▼
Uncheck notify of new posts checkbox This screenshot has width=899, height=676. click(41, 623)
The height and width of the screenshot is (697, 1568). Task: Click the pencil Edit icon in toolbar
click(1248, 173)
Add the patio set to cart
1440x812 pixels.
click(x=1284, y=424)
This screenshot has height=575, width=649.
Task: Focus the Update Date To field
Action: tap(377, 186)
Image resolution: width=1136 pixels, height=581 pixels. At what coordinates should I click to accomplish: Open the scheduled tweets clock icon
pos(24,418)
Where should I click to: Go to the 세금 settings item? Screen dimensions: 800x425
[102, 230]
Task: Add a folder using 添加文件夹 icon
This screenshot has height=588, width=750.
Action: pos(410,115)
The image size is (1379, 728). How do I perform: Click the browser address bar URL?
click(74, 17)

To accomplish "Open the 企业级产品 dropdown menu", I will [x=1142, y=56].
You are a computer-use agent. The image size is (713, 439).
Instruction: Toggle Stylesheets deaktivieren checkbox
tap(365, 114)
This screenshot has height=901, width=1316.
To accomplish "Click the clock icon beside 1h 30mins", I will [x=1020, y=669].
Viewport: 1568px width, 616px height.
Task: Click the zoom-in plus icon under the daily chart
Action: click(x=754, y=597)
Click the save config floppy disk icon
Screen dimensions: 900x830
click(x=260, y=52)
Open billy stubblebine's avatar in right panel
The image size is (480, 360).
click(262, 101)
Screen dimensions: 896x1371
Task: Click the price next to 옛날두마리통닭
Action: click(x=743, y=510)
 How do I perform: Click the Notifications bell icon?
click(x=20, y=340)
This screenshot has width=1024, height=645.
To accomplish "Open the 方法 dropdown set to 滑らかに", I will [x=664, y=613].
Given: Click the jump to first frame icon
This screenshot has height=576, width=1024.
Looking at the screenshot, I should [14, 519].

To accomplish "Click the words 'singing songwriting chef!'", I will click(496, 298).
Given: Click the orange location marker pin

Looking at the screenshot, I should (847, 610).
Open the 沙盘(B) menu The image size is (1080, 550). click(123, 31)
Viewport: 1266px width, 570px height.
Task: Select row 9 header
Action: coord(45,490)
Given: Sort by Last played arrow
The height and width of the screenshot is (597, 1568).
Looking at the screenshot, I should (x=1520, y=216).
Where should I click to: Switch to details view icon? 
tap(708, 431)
▲
INSTRUCTIONS FOR THE TASK.
With the line that has "1440x812 pixels." as the first and the line that has "Task: Add a folder using 添加文件夹 icon" as the last, repeat exactly that run of lines above and no more.

SOLUTION TO THIS EXERCISE.
1440x812 pixels.
click(x=1284, y=424)
This screenshot has height=575, width=649.
Task: Focus the Update Date To field
Action: tap(377, 186)
Image resolution: width=1136 pixels, height=581 pixels. At what coordinates should I click to accomplish: Open the scheduled tweets clock icon
pos(24,418)
Where should I click to: Go to the 세금 settings item? Screen dimensions: 800x425
[102, 230]
Task: Add a folder using 添加文件夹 icon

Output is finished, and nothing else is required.